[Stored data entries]
[Start of Attachment]

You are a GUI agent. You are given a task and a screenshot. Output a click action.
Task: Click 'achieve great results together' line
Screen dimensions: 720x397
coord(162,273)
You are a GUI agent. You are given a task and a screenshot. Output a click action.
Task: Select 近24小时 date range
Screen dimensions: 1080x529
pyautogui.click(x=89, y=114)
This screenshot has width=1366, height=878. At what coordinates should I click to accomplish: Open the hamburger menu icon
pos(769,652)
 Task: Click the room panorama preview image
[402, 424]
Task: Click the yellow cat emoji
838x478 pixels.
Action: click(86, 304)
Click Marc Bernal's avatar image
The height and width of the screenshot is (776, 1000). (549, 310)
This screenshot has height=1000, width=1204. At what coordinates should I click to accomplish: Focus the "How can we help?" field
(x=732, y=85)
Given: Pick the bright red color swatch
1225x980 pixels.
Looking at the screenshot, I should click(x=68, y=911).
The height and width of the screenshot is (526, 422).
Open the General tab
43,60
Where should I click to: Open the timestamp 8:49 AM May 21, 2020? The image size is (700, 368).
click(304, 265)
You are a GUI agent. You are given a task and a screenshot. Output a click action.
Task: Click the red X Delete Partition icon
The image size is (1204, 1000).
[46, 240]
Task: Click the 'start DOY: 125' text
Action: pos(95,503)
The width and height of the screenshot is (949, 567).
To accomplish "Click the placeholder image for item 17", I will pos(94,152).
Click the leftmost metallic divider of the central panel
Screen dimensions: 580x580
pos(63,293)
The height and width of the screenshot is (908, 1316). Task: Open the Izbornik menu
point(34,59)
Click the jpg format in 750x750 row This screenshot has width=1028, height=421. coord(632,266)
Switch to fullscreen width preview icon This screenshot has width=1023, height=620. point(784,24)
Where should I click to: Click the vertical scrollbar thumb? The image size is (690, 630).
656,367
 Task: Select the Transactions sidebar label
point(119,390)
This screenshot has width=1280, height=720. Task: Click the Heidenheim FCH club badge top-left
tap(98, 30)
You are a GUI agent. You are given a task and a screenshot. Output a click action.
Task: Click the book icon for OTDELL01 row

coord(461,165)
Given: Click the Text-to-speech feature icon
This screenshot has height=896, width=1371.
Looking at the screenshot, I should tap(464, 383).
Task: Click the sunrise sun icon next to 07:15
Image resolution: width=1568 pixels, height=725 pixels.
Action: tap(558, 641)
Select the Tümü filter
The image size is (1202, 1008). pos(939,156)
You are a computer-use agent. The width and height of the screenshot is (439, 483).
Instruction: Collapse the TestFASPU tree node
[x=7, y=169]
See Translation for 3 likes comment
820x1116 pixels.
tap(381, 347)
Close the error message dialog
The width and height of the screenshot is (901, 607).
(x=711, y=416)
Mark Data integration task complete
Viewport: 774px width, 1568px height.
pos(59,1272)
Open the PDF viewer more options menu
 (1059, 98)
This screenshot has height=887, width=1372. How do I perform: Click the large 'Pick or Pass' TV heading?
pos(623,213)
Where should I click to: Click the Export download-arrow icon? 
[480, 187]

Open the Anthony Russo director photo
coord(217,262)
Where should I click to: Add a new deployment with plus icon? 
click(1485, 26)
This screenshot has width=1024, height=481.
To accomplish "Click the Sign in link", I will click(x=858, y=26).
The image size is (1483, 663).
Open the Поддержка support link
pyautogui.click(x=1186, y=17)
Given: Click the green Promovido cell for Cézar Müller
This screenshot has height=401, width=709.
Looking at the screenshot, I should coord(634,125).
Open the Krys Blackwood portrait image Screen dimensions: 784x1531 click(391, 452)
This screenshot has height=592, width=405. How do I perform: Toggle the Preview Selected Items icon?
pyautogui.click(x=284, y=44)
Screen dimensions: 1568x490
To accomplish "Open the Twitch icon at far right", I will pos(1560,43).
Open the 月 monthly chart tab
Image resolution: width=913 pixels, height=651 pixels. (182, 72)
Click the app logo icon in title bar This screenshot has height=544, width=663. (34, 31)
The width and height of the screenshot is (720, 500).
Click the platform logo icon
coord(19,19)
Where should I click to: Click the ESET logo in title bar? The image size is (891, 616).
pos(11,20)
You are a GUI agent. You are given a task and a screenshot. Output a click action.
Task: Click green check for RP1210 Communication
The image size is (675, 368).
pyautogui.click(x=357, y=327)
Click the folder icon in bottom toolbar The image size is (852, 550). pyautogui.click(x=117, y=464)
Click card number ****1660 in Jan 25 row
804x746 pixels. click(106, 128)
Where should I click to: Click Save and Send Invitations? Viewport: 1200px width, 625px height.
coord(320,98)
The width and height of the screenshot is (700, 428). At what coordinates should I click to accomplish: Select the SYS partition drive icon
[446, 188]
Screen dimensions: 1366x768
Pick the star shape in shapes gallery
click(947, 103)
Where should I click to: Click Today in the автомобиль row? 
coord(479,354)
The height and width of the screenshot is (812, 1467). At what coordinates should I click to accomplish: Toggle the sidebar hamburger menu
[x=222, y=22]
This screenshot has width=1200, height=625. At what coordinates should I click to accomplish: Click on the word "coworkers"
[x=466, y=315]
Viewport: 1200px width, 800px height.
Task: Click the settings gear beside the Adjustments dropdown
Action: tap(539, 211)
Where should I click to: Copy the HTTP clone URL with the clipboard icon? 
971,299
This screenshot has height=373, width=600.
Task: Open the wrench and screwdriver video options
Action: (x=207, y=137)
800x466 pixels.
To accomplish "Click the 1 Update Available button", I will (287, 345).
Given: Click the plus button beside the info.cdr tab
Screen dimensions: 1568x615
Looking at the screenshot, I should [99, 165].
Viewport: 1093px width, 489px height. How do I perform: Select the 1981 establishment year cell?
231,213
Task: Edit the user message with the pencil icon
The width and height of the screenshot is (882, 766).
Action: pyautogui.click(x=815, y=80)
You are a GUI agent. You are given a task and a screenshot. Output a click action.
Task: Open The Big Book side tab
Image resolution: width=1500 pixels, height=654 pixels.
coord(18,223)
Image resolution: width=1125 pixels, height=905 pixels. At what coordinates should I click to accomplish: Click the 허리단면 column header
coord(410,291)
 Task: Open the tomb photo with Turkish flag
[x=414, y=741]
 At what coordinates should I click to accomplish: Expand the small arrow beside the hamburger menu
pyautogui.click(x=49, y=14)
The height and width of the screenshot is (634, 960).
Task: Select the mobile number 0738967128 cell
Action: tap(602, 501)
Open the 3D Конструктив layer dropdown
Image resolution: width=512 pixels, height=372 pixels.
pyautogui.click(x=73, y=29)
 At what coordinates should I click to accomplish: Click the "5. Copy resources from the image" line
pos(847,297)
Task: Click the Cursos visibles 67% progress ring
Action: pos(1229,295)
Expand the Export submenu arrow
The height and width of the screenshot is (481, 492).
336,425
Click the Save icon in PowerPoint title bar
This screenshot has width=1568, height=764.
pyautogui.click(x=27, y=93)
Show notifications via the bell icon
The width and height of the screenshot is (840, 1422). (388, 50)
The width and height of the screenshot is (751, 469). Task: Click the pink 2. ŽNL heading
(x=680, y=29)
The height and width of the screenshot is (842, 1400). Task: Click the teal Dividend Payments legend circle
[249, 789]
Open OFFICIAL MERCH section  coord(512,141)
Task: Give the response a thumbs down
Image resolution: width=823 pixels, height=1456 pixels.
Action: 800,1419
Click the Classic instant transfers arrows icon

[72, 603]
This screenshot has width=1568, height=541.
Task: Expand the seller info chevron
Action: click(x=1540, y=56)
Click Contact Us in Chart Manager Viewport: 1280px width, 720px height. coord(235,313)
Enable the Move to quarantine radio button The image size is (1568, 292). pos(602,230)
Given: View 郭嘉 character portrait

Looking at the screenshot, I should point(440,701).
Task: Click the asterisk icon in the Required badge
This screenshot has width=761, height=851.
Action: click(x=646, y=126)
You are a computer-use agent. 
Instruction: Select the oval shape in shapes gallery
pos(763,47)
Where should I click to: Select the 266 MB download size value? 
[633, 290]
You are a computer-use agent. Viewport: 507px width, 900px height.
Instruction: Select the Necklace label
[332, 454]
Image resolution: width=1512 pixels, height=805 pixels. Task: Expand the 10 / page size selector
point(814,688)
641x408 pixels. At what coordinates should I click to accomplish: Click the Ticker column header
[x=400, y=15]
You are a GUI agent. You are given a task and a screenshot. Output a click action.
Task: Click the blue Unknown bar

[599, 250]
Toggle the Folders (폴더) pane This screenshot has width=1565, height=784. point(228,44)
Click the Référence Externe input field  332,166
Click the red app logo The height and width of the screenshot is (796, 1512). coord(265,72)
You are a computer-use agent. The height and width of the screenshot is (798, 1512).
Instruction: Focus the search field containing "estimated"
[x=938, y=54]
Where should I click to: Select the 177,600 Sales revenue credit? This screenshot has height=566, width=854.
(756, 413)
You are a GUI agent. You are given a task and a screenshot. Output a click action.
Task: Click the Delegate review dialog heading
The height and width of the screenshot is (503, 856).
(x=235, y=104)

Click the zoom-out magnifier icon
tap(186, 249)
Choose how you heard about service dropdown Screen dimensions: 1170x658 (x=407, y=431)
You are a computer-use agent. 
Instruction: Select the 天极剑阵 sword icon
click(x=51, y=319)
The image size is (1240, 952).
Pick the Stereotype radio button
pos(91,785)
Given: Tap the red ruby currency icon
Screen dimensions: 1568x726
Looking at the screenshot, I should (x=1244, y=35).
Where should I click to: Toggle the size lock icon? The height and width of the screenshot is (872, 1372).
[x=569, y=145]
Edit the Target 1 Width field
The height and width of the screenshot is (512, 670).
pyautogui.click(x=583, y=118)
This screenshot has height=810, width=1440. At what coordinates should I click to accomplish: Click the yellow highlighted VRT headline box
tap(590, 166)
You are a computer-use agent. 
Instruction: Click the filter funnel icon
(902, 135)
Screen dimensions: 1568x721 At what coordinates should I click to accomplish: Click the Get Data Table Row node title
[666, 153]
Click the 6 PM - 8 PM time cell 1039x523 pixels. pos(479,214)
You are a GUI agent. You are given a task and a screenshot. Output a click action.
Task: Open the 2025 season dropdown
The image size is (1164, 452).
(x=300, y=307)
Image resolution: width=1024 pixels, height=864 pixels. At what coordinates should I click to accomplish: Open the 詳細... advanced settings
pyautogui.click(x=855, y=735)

[End of Attachment]

_What this task involves_. From the line containing "The image size is (1164, 452)." down to the last line, reproduce the records exactly. Include both ends.

_Your response_.
The image size is (1164, 452).
(x=300, y=307)
Image resolution: width=1024 pixels, height=864 pixels. At what coordinates should I click to accomplish: Open the 詳細... advanced settings
pyautogui.click(x=855, y=735)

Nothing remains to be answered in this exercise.